Understanding the dangers of diabetes

Alixandra Caole Vila (The Philippine Star) - October 7, 2014 - 4:36pm

MANILA, Philippines – Diabetes is a growing global health crisis that has reached epidemic proportions. Today, there are 382 million people living with diabetes or 8.3 percent of the world’s total adult population.

In fact, the Philippines is among the top 15 countries with the highest prevalence of type 2 diabetes in the world.  Cynthia Rosanna Manabat, former president of the Philippine Society of Endocrinology and Metabolism (PSEM), and one of the resource speakers during a media briefing on diabesity held by AstraZeneca Philippines at the Dusit Thani Manila Hotel in Makati, said more than  4 million Filipinos are diagnosed diabetics, and many more are unaware they have the disease.

Defining Diabetes
Diabetes is a chronic, progressive disease that occurs when the body either has insufficient insulin production or is unable to respond to its effects. This can lead to a build-up of glucose (sugar) in the blood or hyperglycemia.

Elevated blood sugar levels can cause serious damage to the body and lead to potentially life-threatening health problems over time.

There are three main types of diabetes:

  1. Type 1 diabetes is characterized by deficient insulin production and requires daily administration of insulin for survival. This type of diabetes is common among young children.
  2. Type 2 diabetes is characterized by insufficient insulin production and/or an inability to respond to its effects  (insulin resistance).
  3. Gestational diabetes is characterized by high blood glucose during pregnancy, currently believed to be due to the action of insulin being blocked by hormones.

Type 2 diabetes is the most commonly diagnosed form of diabetes, accounting for an estimated 85-95 percent of cases in all developed countries. People with type 2 diabetes can remain undiagnosed for many years, unaware of the long-term consequences. If left untreated, diabetes can lead to serious complications and early death.

Risk Factors
The cause of type 1 diabetes is not known, and the disease usually occurs in children and young adults. Type 2 diabetes is most often associated with older age, obesity, family history of diabetes, unhealthy diet, previous history of gestational diabetes, physical inactivity and certain ethnicities.

Diabetes is associated with numerous co-morbidities, or other life-threatening health problems that can occur as a result of the disease.
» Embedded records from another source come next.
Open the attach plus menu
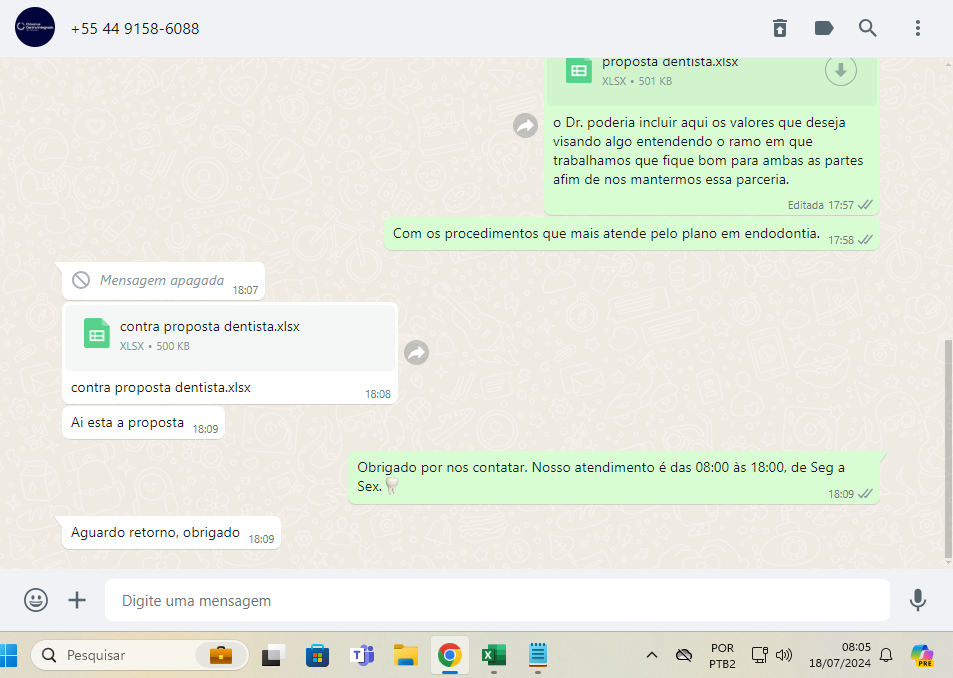 pos(77,600)
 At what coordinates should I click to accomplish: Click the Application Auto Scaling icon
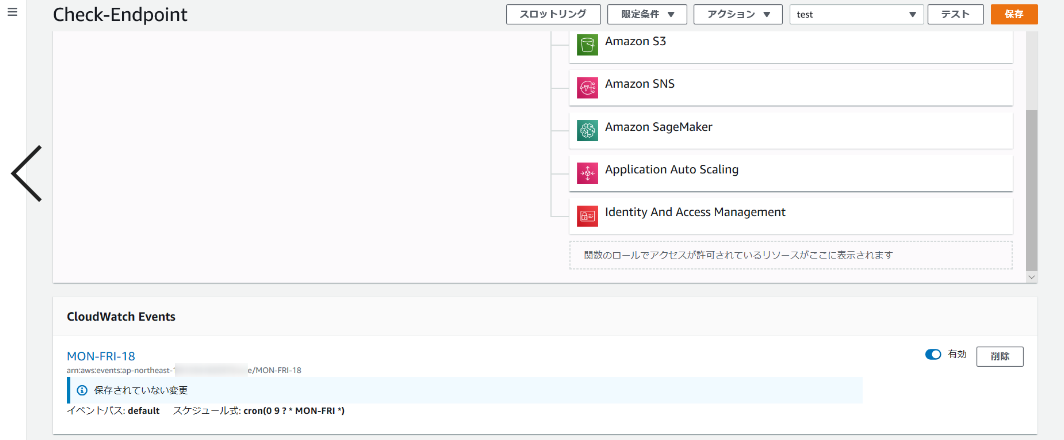(x=587, y=173)
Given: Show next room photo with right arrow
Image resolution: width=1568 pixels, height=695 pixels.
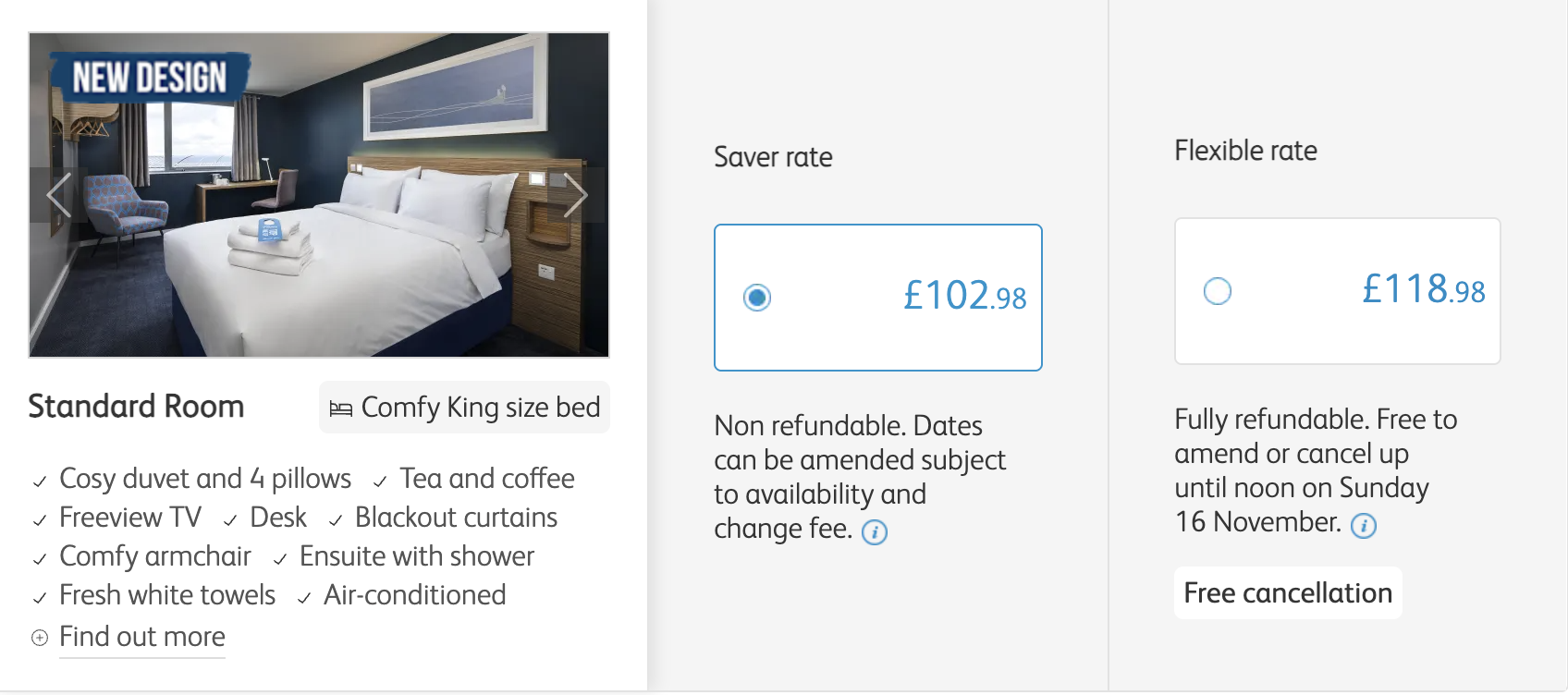Looking at the screenshot, I should click(575, 195).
The most common complications associated with diabetes include:

  1. Cardiovascular disease – angina, heart attack, stroke, peripheral artery disease and congestive heart failure
  2. Kidney disease – nephropathy, a leading cause of kidney failure
  3. Eye disease – retinopathy, which can lead to blindness
  4. Nerve damage – neuropathy, which can cause problems with digestion and other functions
  5. Diabetic foot – damage to nerves and blood vessels, which can lead to infection and amputation
  6. Pregnancy complications – fetal abnormalities leading to problems with delivery
  7. Sleep apnea – disruption in breathing during sleep
  8. Oral health complications – increased risk of inflammation of the gums or gingivitis, which can lead to tooth loss

Some diabetic complications can be delayed or prevented through ongoing maintenance and monitoring of blood glucose, blood pressure and cholesterol levels.

Meanwhile, in 2013, diabetes was estimated to affect 5-6 percent of adult population ages 20 and above, with approximately 3.3 million Filipinos diagnosed with the disease. Because of this, demand is rising for treatments that better meet the individual needs of these patients.